==== Records for this exercise ====

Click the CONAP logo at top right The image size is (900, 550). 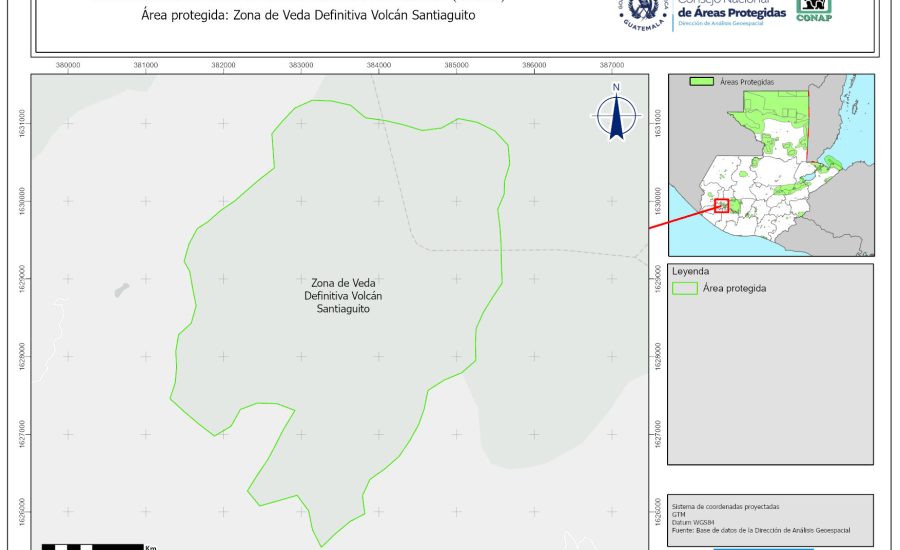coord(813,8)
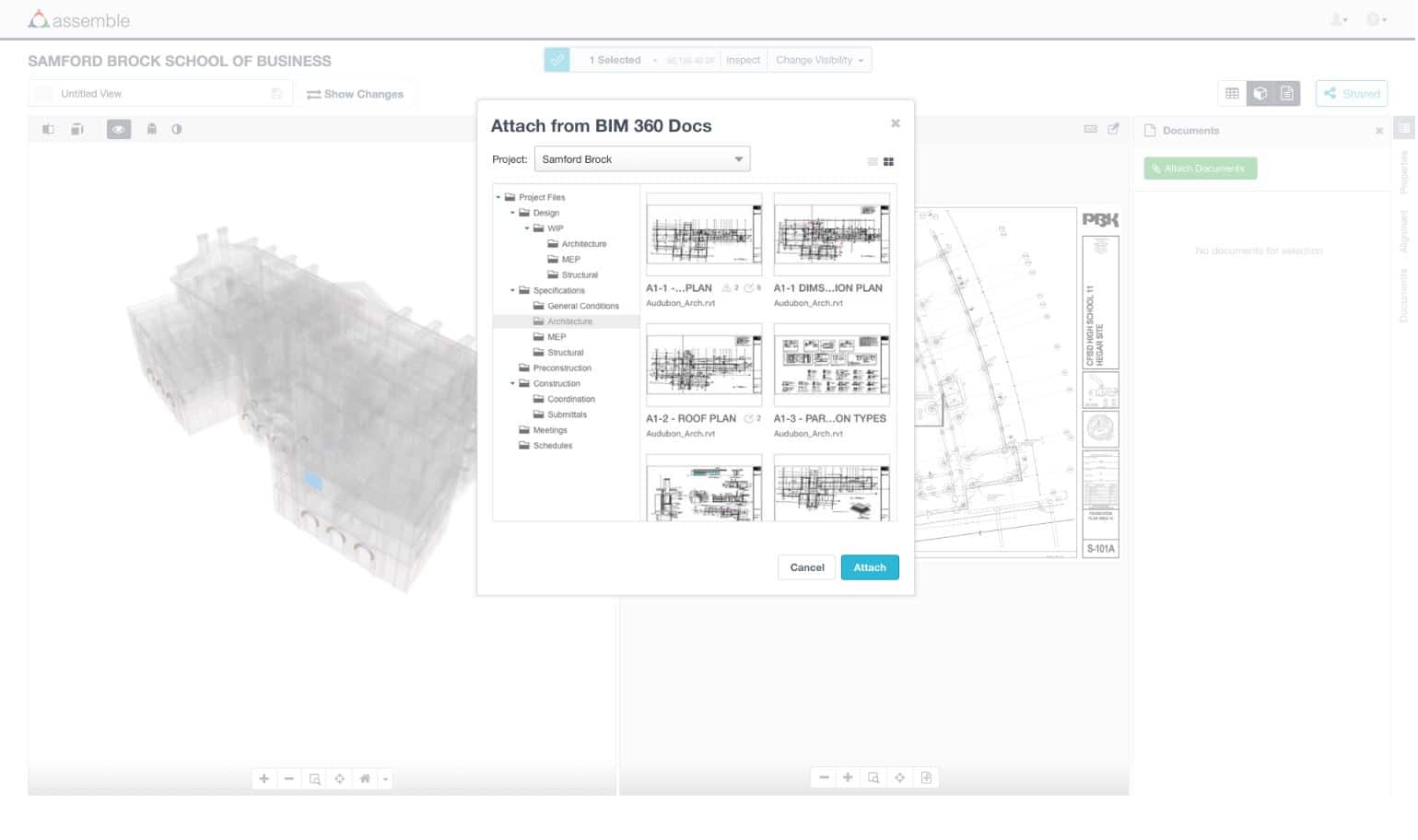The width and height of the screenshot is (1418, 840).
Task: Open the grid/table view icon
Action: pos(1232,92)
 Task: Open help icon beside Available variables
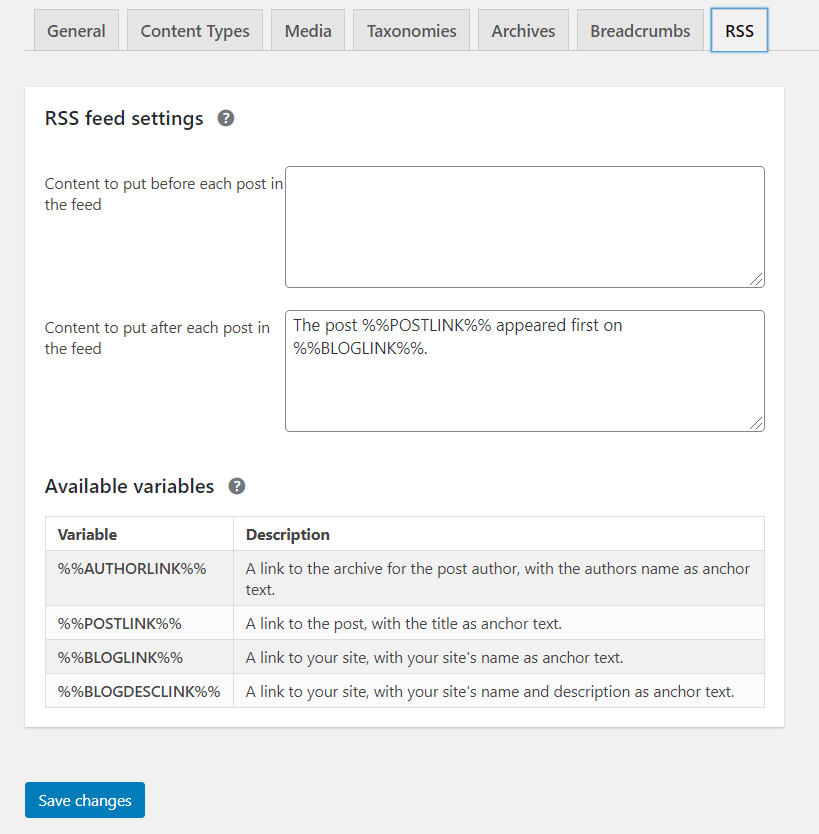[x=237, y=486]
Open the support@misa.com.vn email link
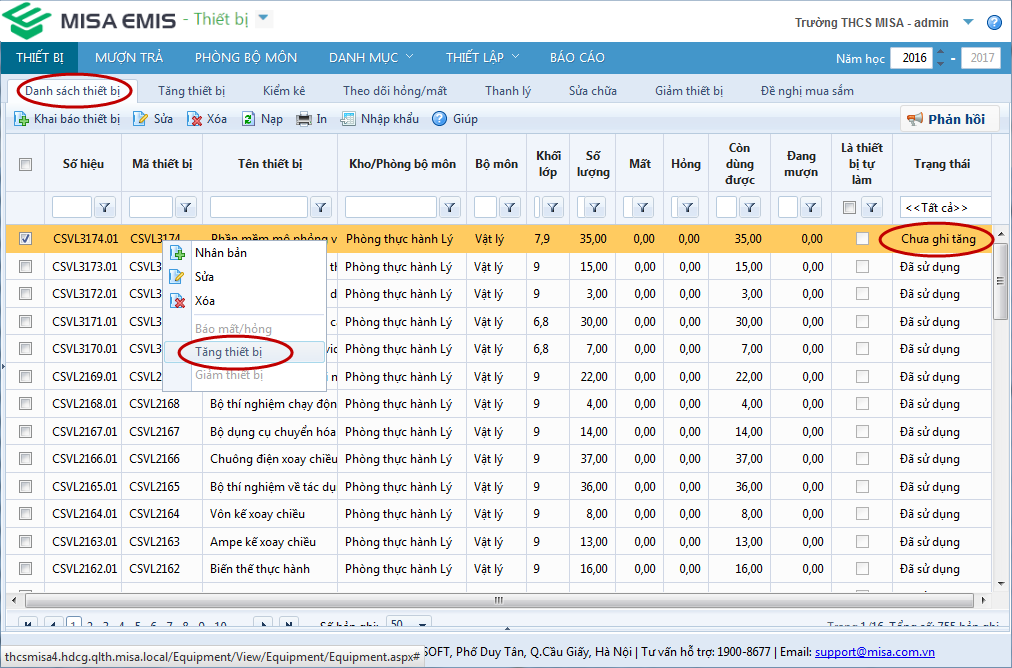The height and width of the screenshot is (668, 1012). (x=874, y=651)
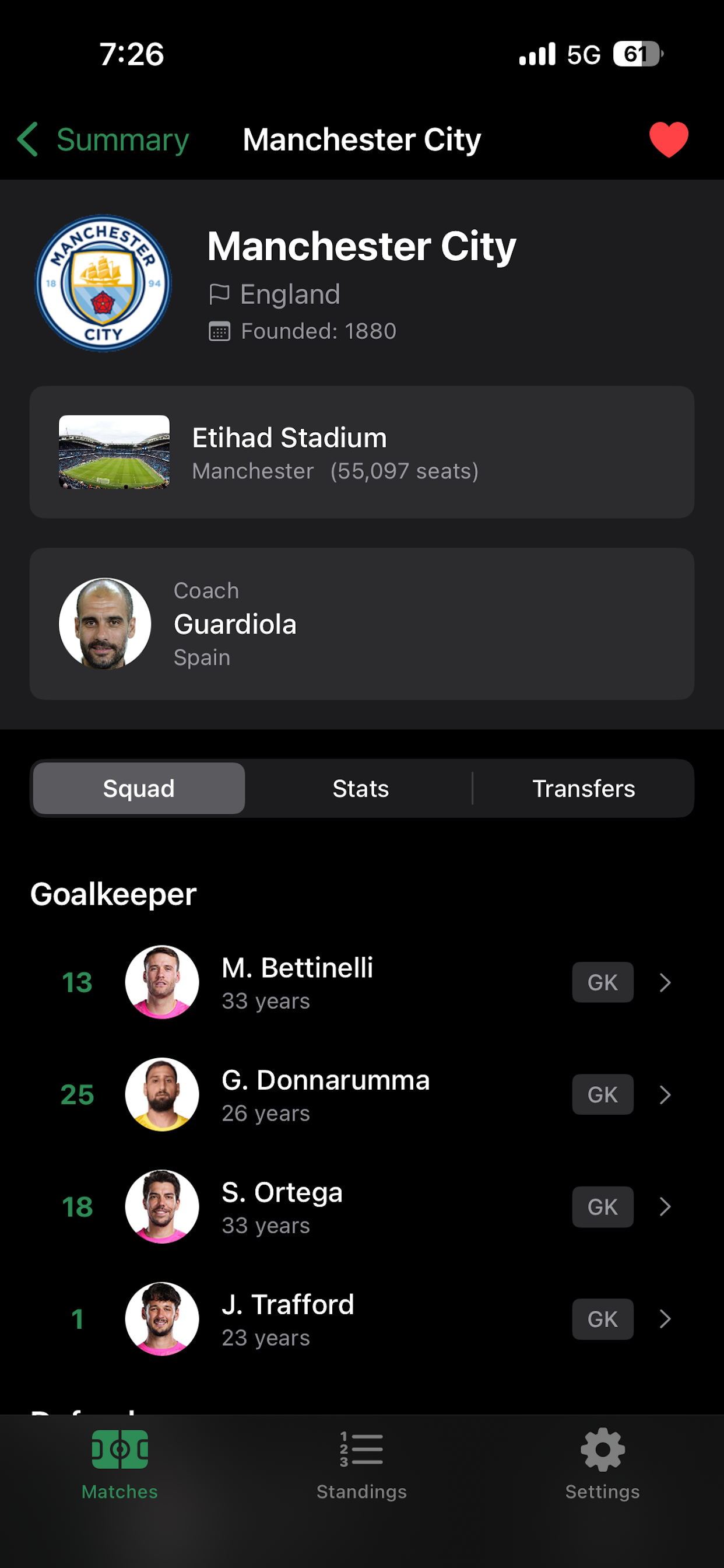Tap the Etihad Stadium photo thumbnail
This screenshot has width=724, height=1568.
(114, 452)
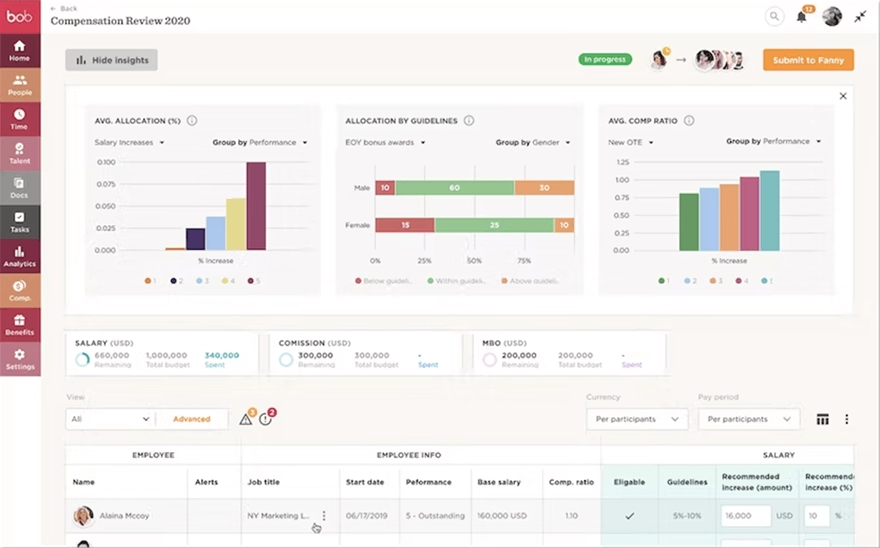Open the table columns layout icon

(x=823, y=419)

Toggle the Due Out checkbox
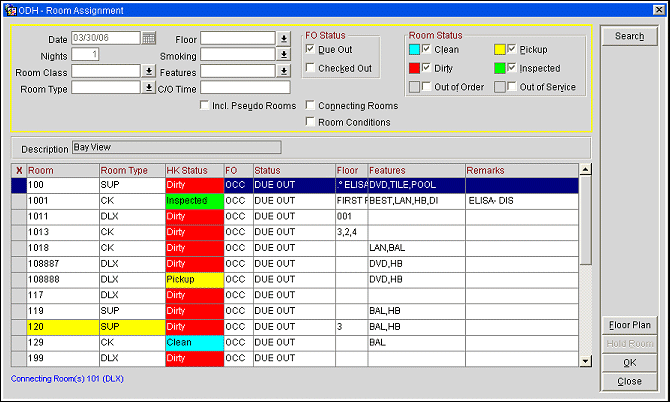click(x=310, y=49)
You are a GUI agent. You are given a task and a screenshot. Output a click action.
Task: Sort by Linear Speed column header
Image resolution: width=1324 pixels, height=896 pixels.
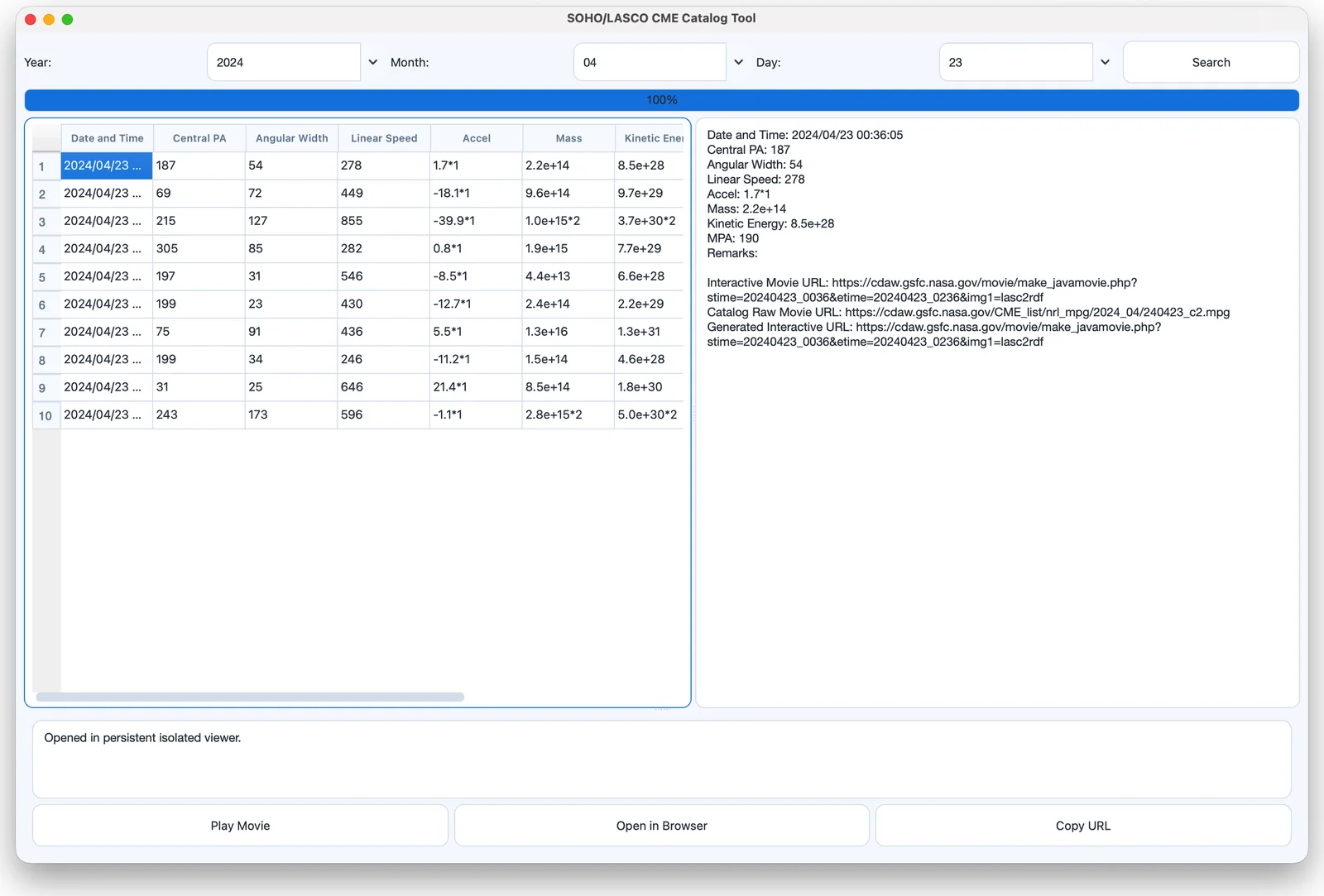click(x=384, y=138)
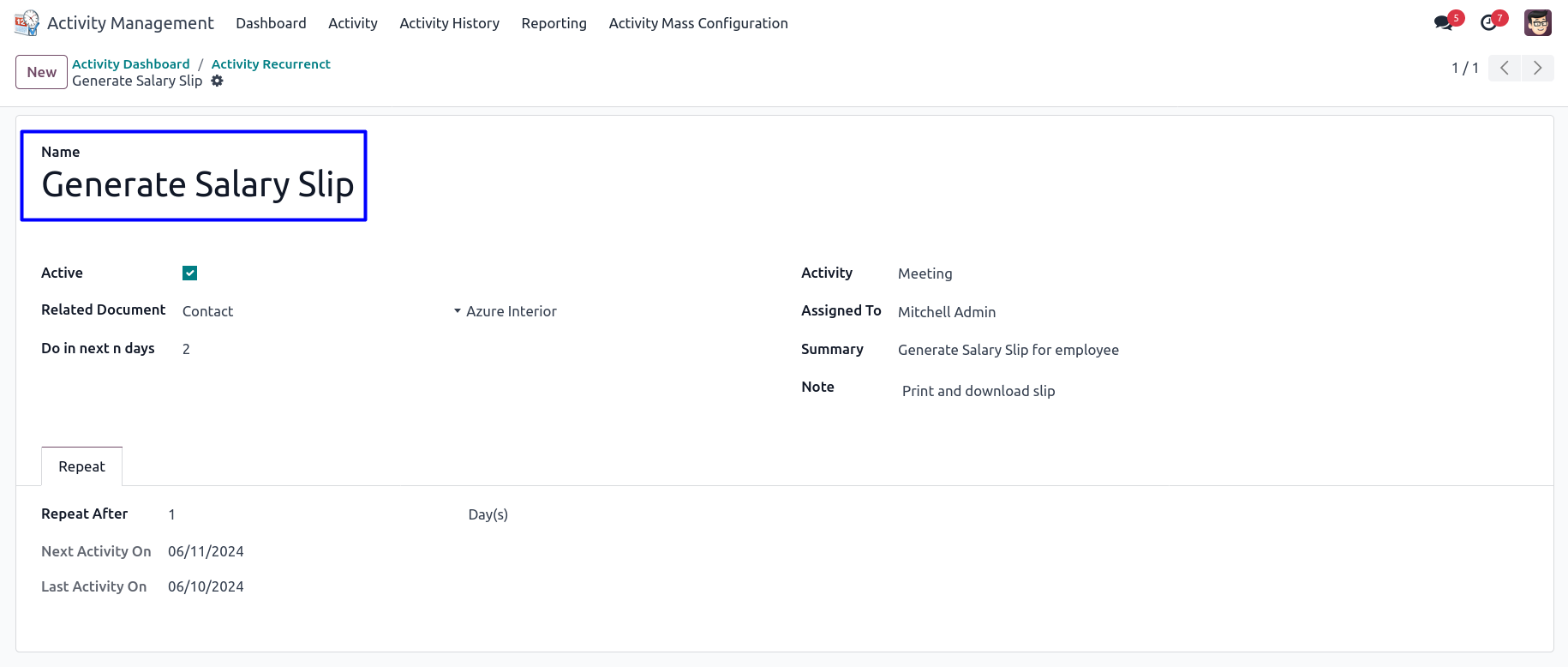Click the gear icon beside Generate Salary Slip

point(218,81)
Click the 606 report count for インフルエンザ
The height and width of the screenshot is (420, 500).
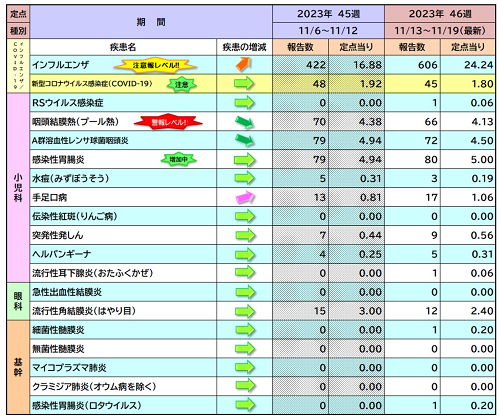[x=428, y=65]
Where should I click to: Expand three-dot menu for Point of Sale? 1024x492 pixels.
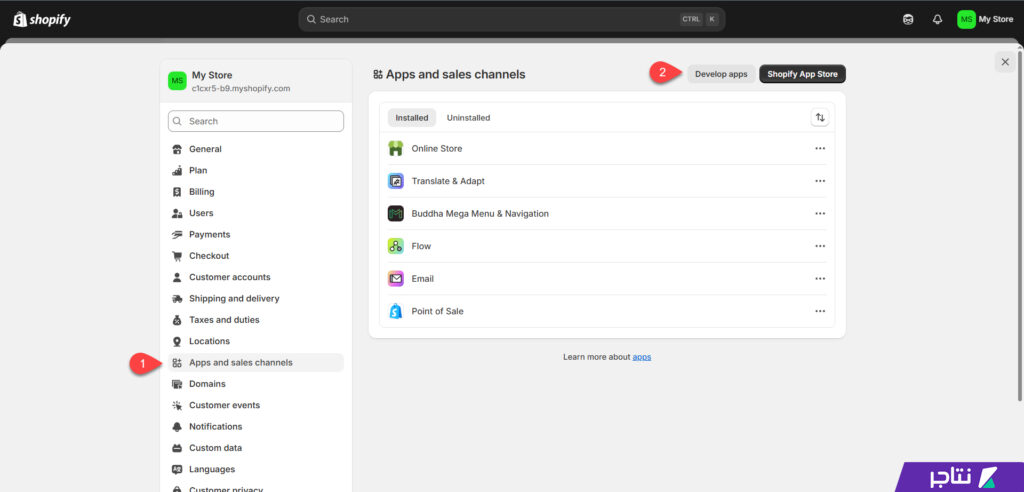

====

Exact copy, pictures excluded: print only the lines from the line containing "Open the support@misa.com.vn email link" through the end of the records.

Open the support@misa.com.vn email link
The height and width of the screenshot is (668, 1012). (x=874, y=651)
Tap the Etihad Stadium photo thumbnail
This screenshot has width=724, height=1568.
(114, 452)
Open the table columns layout icon

(x=823, y=419)

Toggle the Due Out checkbox
click(x=310, y=49)
You are a GUI agent. You are given a task and a screenshot. Output a click action.
Task: Sort by Linear Speed column header
Image resolution: width=1324 pixels, height=896 pixels.
click(x=384, y=138)
Click the gear icon beside Generate Salary Slip

point(218,81)
Click the 606 report count for インフルエンザ
The height and width of the screenshot is (420, 500).
[x=428, y=65]
Where should I click to: Expand three-dot menu for Point of Sale? 1024x492 pixels.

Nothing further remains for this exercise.